About 49% of UK businesses report a basic cyber-security skills gap (firewalls, malware, fundamental security tasks).
More advanced cyber skills are also missing: ~30% of organisations report gaps in things like digital forensics, cryptography, and incident response.
Over half (53%) of cyber companies expect growing demand for AI-related cyber skills, but only 42% currently train staff in AI.
2. Data & Analytics
According to a government study, many UK workers don’t have the hard data skills companies need — like advanced statistics, machine learning, and data management.
Employers say there’s a lack of “analytical mindset”: workers are weak in information management and emerging data-tech skills.
3. Health & Social Care
NHS vacancy rate is very high: around 121,000 full-time equivalent posts vacant in 2023 (≈ 8.4% of its workforce) according to The King’s Fund.
Adult social care has ~152,000 roles unfilled (about 9.9% vacancy rate).
Over 100,000 staff shortages are projected in adult social care.
In the social care sector, 111,000 posts remain vacant according to a 2025 report.
For the NHS long-term plan: without action the staffing gap could grow up to 360,000 by 2037.
4. Economic Cost to Employers
Employers are losing £6.1 billion annually due to skills shortages (through higher pay, temp staff, training costs, etc.).
According to the CBI + Pertemps survey, 71% of firms say they’ve been hit by labour shortages in the past 12 months.

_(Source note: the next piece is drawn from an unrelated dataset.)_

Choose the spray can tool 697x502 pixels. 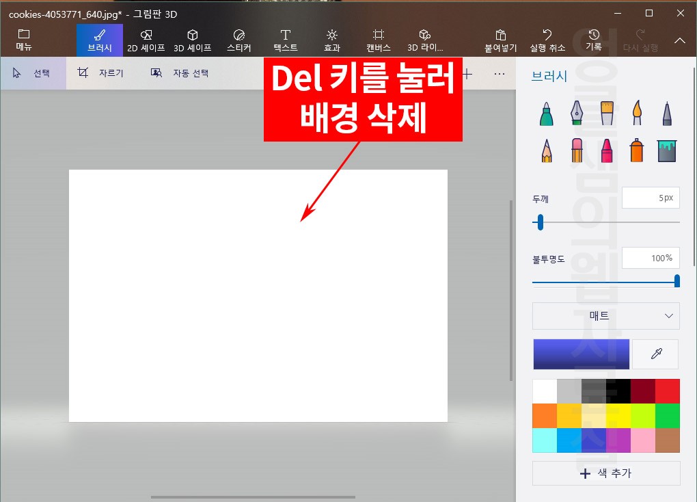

38% of businesses say these shortages directly affect their growth plans.
5. Skill-Shortage Vacancies
According to the Employer Skills Survey 2024, there were 250,500 skill-shortage vacancies across the UK.

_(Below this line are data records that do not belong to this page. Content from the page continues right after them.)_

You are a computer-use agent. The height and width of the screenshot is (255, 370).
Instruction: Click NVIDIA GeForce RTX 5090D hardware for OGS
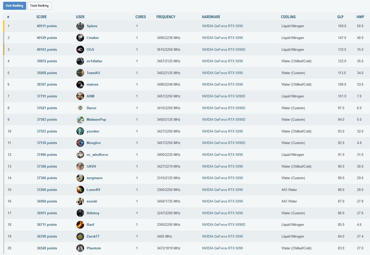pyautogui.click(x=224, y=49)
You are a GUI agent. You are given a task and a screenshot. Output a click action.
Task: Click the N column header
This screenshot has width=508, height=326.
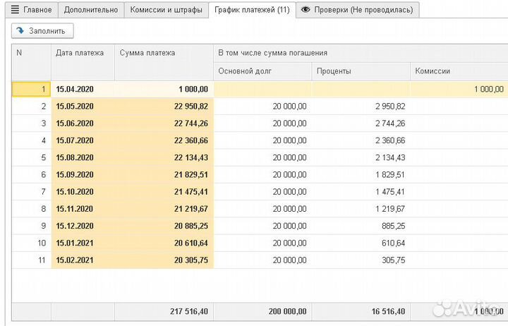pos(31,53)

The top sectors struggling: Skilled Trades (48% of vacancies), Caring & Leisure (30%), Professional roles (29%) – not generic MBA-business roles.
🔥 Why this matters for students thinking of a BBA or MBA in the UK
Many UK employers are not hiring general business graduates as much as they are desperate for specialist talent.
Degrees in data science, cybersecurity, health sciences or engineering align much more closely with where the real demand and job shortage is.
By choosing non-technical, generalist business degrees, you may be competing in an oversupplied market — and not matching what UK companies are urgently looking for.
Having technical + in-demand skills (e.g. data, AI, cyber) + relevant certifications is much more likely to make you “ready to hire”.